De router lost dat probleem op door als enige direct in verbinding te staan met je provider en daarmee dus dat ip-adres aan te nemen, en vervolgens zelf ip-adressen aan je eigen apparaten uit te delen. Het verkeer wordt vervolgens doorgezet naar het juiste apparaat.

Portforwarding

Met een poort wordt onderscheid gemaakt tussen de verschillende services die op een netwerkapparaat draaien. Zo wordt poort 20 gebruikt voor ftp, poort 80 voor http-verkeer en poort 443 voor https-verkeer. Poorten worden altijd gebruikt in combinatie met het ip-adres dat aan een apparaat is toegewezen. Omdat apparaten binnen je netwerk door het gebruik van nat niet direct vanaf buiten bereikbaar zijn, is je router voorzien van portforwarding. Hiermee wordt verkeer doorgestuurd naar de juiste poort van een apparaat binnen het netwerk.

Als je een poort door wilt sturen in de router naar een bepaald apparaat, dan kan de router onderscheid maken tussen de twee protocollen udp en tcp. Het is belangrijk dat je het juiste protocol kiest, want sommige applicaties maken alleen gebruik van een van de twee protocollen. Je gebruikt portforwarding als je een apparaat binnen je thuisnetwerk vanaf het internet wilt kunnen benaderen. Denk aan een stream van een ip-camera, een webserver of een nas.

QoS

Dankzij Quality of Service kan bepaald netwerkverkeer voorrang krijgen ten opzichte van ander netwerkverkeer.

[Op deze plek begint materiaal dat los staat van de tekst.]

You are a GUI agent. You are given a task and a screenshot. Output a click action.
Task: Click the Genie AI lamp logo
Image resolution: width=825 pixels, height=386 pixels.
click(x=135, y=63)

Zo worden bijvoorbeeld streams voor videobellen niet verstoord als een andere netwerkgebruiker iets gaat downloaden.

Subnet

Een subnet is feitelijk een reeks ip-adressen die bij elkaar horen en samen een netwerk vormen. Binnen je lokale netwerk zijn dat privé ip-adressen die niet op internet bestaan. Het eerste deel van elk ip-adres verwijst naar het bijbehorende netwerk, het tweede deel naar een bepaald apparaat ofwel host. Een subnetmasker geeft aan welk deel het netwerk beschrijft.

Vaak heeft je router het ip-adres 192.168.1.1 en je netwerkapparaten adressen tussen 192.168.1.2 en 192.168.1.254. In dat geval geeft het subnetmasker 255.255.255.0 aan welk deel van het ip-adres naar het netwerk verwijst. In dit geval precies de eerste drie getallen, die dus voor elk ip-adres in dat subnet hetzelfde zijn.

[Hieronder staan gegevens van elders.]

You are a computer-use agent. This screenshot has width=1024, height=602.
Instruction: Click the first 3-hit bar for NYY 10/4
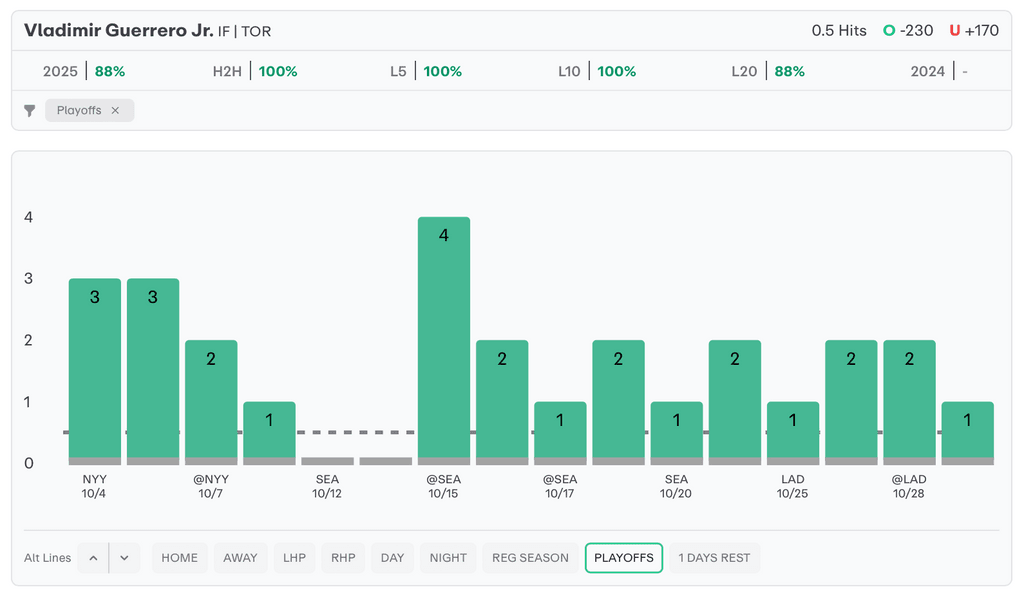[x=95, y=370]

Je komt ook vaak de verkorte cidr-notatie tegen (Classless Inter-Domain Routing). Dit specifieke subnet kun je dan schrijven als 192.168.1.0/24.

©PXimport

UPnP

Upnp staat voor Universal Plug and Play en stelt netwerkapparaten in staat om met elkaar te communiceren. Een van de functies is automatische portforwarding, zodat je zelf niets hoeft in te stellen op bijvoorbeeld je spelcomputer om deze te gebruiken als server voor multiplayer-spellen.

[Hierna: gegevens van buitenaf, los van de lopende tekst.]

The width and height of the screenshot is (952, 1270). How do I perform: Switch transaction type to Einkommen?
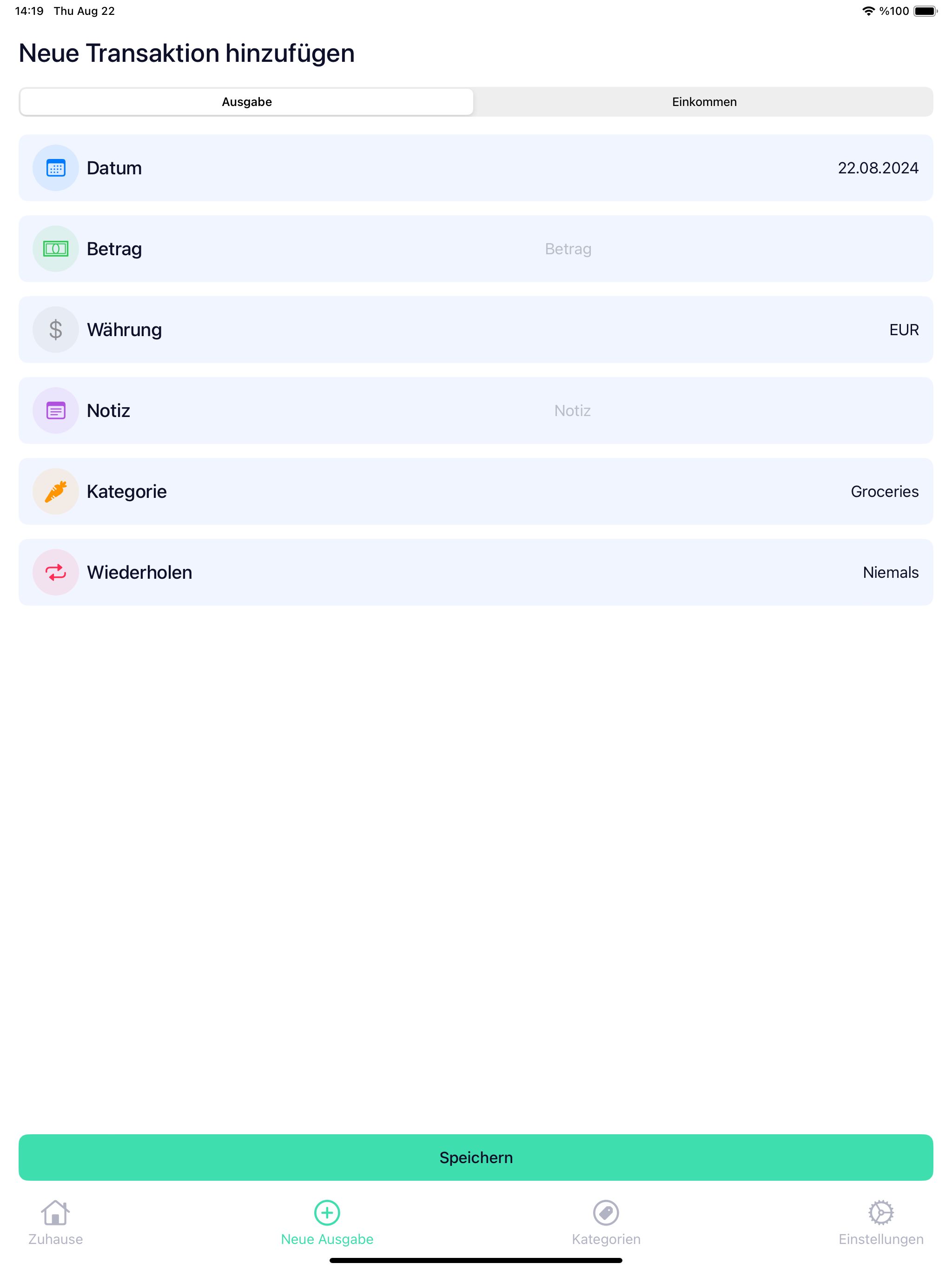point(704,102)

Op zich handig, maar upnp brengt een groot beveiligingsrisico met zich mee omdat ieder apparaat zelf portforwarding kan instellen en hier geen authenticatie of toestemming voor nodig is. Ook apparaten die besmet zijn met bijvoorbeeld malware kunnen poorten openzetten. Daarnaast zitten er soms fouten in de upnp-implementatie in routers waardoor dit op afstand te misbruiken is. Het wordt daarom aangeraden om upnp op je router uit te schakelen.

©PXimport

Techniek

Link aggregation (lacp)

Sommige netwerkapparaten zoals een nas zijn voorzien van twee netwerkaansluitingen. Deze kun je combineren voor een hogere snelheid of een extra verbinding (failover) waarmee je voorkomt dat de nas onbereikbaar wordt als de primaire netwerkverbinding uitvalt. Het combineren van twee netwerkaansluitingen wordt link aggregation genoemd. Voor het combineren van twee aansluitingen tot één snellere aansluiting is ook een switch nodig die link aggregation ondersteunt. De nas is dan met een snellere verbinding met je netwerk verbonden waardoor meer clients tegelijkertijd sneller kunnen werken.

Het gebruiken van link aggregation in combinatie met clients zoals een pc zal in de praktijk vaak tot teleurstellingen leiden omdat veel protocollen niet over meerdere verbindingen verdeeld kunnen worden, waardoor bijvoorbeeld een kopieer-actie nog steeds beperkt is door de snelheid van één netwerkaansluiting. Voor hogere snelheden op clientapparaten moet worden overgestapt op een multigigabit-verbinding.

©PXimport

Mac-adres

Het mac-adres is een uniek adres dat toegekend is aan netwerkapparaten en gebruikt wordt om de apparaten uit elkaar te houden en het verkeer naar het juiste apparaat te sturen. Het mac-adres wordt ook wel het hardware-adres of fysieke adres genoemd.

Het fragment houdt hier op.